Pre Calculus Question

You will want to use the formula A = P(1 + r)^t to find simple interest. In place of A put 10,000, in place of P put 5000, in place of r put 0.059 and in place of t put t since you are finding that value. After doing this, you have 10,000 = 5000(1 + .059)^t. Divide both sides by 5000 and you get 2 = 1.059^t. Then take the log of both sides: log 2 = log (1.059)^t. Use your rule of logs to simplify the right side to log 2 = t log 1.059. This simplifies to 0.30103 = 0.02490t. Divide both sides by 0.02490 and you get t = 12.1 years.

To work out compound interest, use the formula A = P(1 + r/n)^(nt). Substitute 10,000 in place of A, 5000 in place of P, 0.059 in place of r and 12 in place of n since it is compounded monthly and there are 12 months in a year. We then get 10,000 = 5000(1 + .059/12)^(12t). Divide both sides by 5000 and you get 2 = 1.00492^(12t). Then log both sides and you get log 2 = log 1.00492^(12t). Use your rule of logs to simplify to log 2 = 12t log 1.00492. Then divide both sides by log 1.00492. This gives log 2 / log 1.00492= 12t. Simplify the left side to get 141.23 = 12t. Divide by 12 and you get 11.8 years

This time use the formula A = Pe^rt since it is compounded continuously. Substitute 10,000 in place of A, 5000 in place of P, and 0,059 in place of r. This gives 10,000 = 5000 e^0.059t. Again divide both sides by 5000 and you get 2 = e^0.059t.
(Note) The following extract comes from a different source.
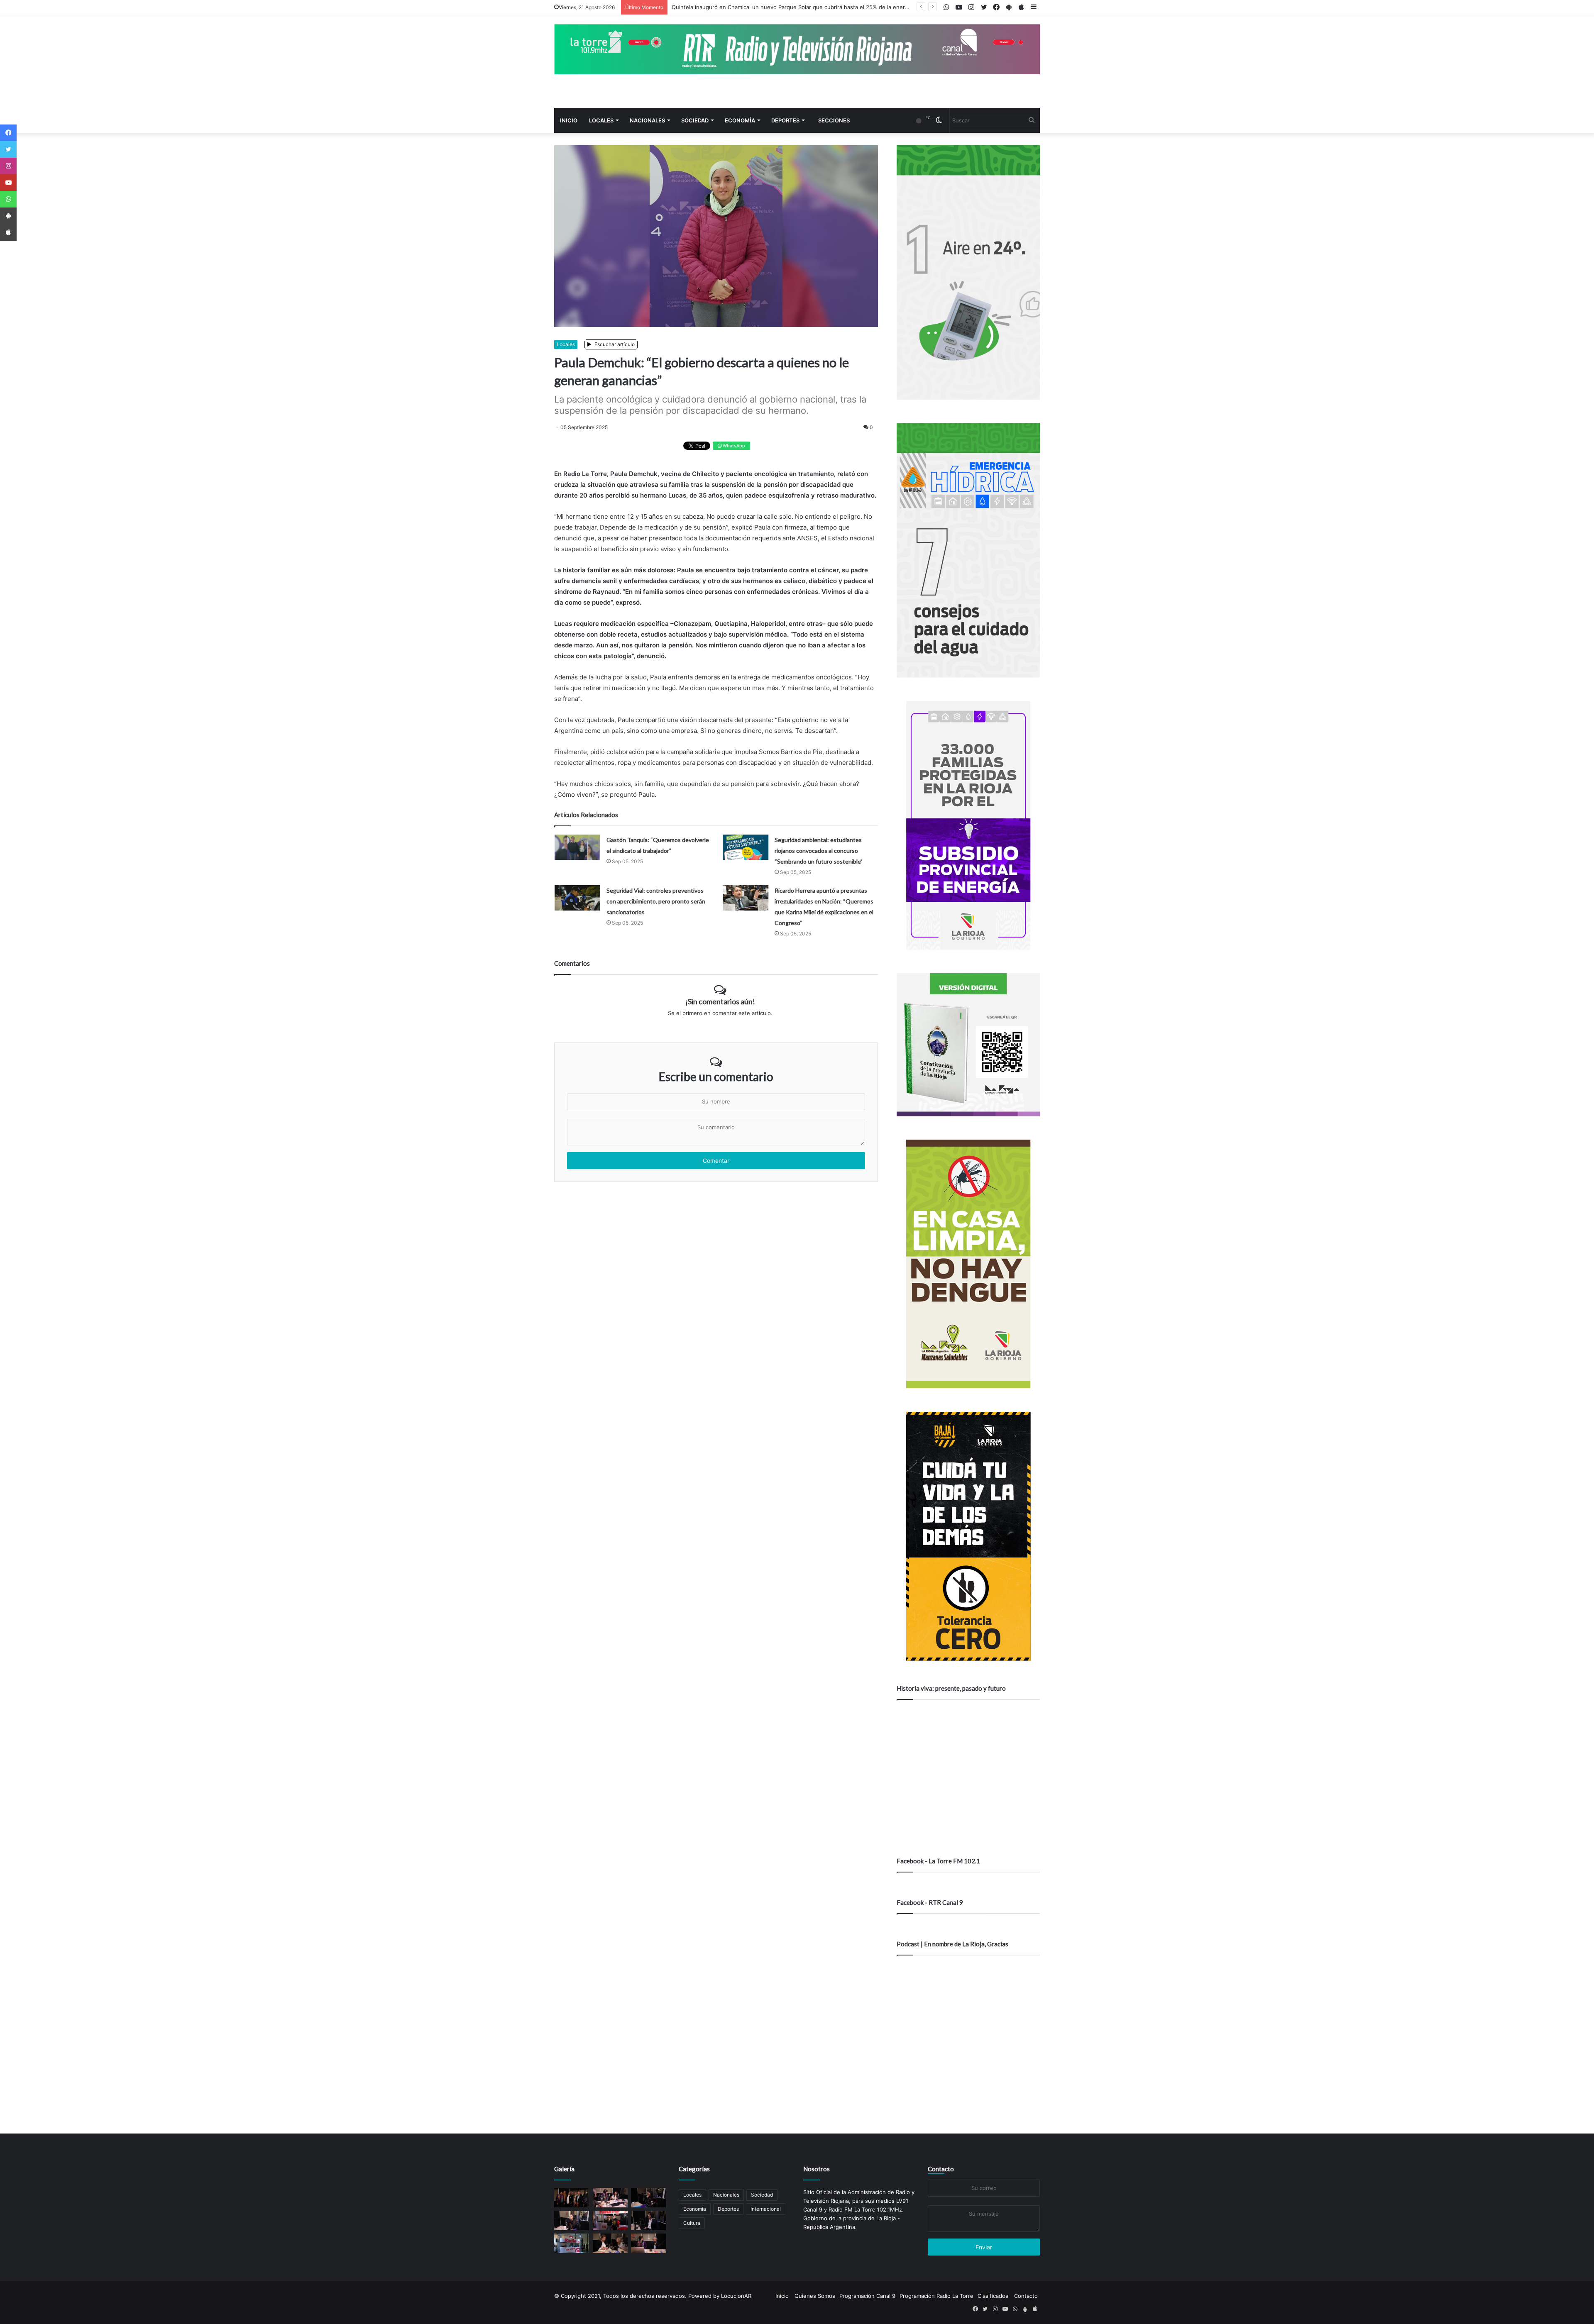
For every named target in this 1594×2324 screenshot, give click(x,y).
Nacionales (647, 120)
Take the natural log of both sides to get ln 2 = ln e^0.059t . Simplifying the right side gives you ln 2 = 0.059t. Then divide both sides by 0.059 and you get 11.7 years.

To find the amount in the account after 10 years, use A = P(1 + r)^t. Substitute 5000 in place of P, 0059 in place of r and 10 in place of n. This gives A = 5000(1 + 0.059)^10. Multiply that out and you get 8870.12.

To find the amount using compound interest use A = P(1 + r/n)^nt. Substitute 5000 in place of P, 0.059 in place of r, 12 in place of n since it compounded monthly, and 10 in place of t since we want amount after 10 years. This gives us A = 5000(1 + 0.059/12)^(12*10). Using your calculator you get 9006.91 after 10 years.

To find the amount after compounding continuously, use the formula A = Pe^(rt). Substitute 5000 in place of P, 0.059 in place of r, and 10 in place of t since we want amount after 10 years. This gives us A = 5000 e^(0.059*10). Use your calculator and you will find A to be 9019.94.